The water question is becoming the binding constraint that power was a decade ago. Malaysia’s National Water Services Commission tracks water demand growth across Selangor and Johor that already strains the existing reservoir and distribution network. KL1’s rainwater capture is one operator’s answer; other operators are looking at closed-loop water recycling, seawater cooling for coastal sites in Johor, and direct-to-chip liquid cooling that uses less water but more sophisticated hardware. The next phase of Malaysian data centre permitting, signalled by the announcement of a single licensing authority covering data centre approvals, will incorporate water sustainability criteria more explicitly than power consumption. Operators that did not engineer for water from the design stage will face a slower approval cycle than operators that did.

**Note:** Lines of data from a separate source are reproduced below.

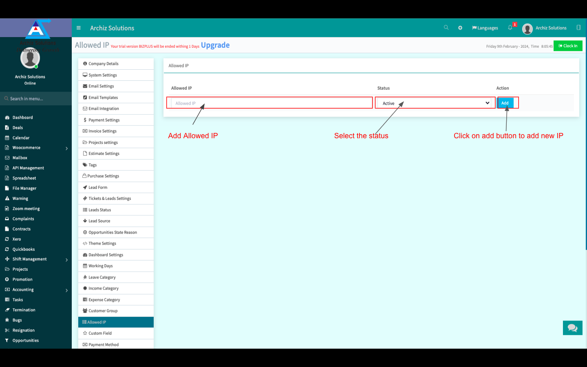Open the search magnifier icon in header
The image size is (587, 367).
click(446, 28)
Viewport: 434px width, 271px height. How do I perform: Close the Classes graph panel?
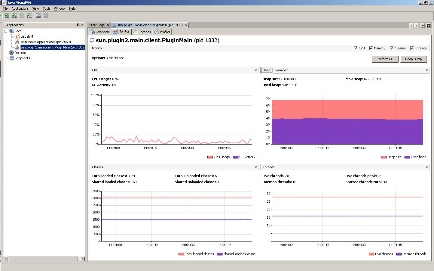pos(256,167)
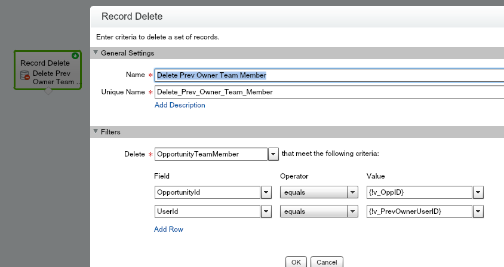Click the Name text field
This screenshot has width=504, height=267.
328,75
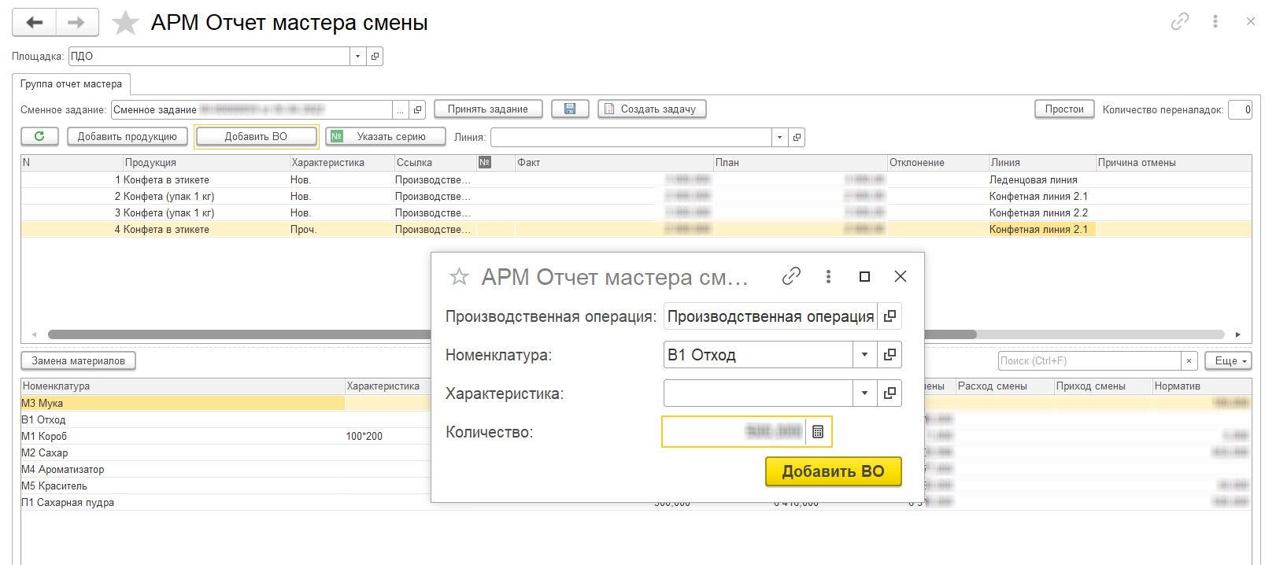
Task: Click open icon beside Площадка field
Action: [x=375, y=57]
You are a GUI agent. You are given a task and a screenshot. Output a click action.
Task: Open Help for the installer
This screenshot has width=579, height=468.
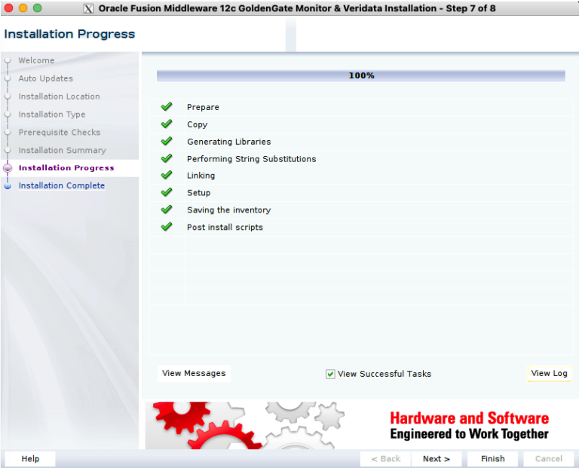pos(30,458)
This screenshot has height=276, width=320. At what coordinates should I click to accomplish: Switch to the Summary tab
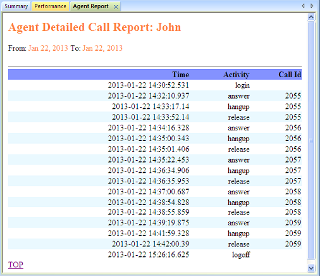pyautogui.click(x=16, y=6)
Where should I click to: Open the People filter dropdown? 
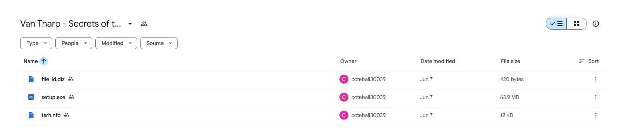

The geopolitical question follows. Where physical AI workloads land changes how regional data sovereignty is structured. Singapore has held the position of Southeast Asia’s primary inferencing and training hub since the late 2010s. The Klang Valley and Iskandar concentration is absorbing the growth tier of customers that no longer fit inside Singapore’s land and water budget. Singapore retains the high-end mandate; Malaysia takes the spillover. Malaysian Digital Authority licensing, Malaysian Communications and Multimedia Commission oversight, and Malaysian Personal Data Protection Act compliance now bind a meaningful share of Southeast Asia’s AI workload stack.
For a regional infrastructure planner, the question is what comes after the current pipeline. If 143 projects worth RM144.4 billion (about US$33 billion) have already been approved, and if the next phase of permitting weighs water sustainability heavily, the operators that built first will hold the operational advantage longer than the operators that arrive in the next 24 months. Singapore’s spillover to Johor is already visible in cross-border power and water arrangements. Two adjacent geographies are positioning to compete for the next wave of regional data centre capacity. Vietnam’s central provinces (Da Nang and Quang Nam in particular) offer cheap hydropower and proximity to a growing domestic AI market. Indonesia’s Riau Islands, immediately south of Singapore, offer geographic adjacency to Singapore’s cable landing infrastructure and lower land costs than Johor. Whether either jurisdiction can match Malaysia’s permitting speed and Tier IV-grade engineering depth will define the second half of this build-out cycle.
The headline number in Malaysia’s data centre boom is the megawatts. The number that will decide the next phase is the cubic metres.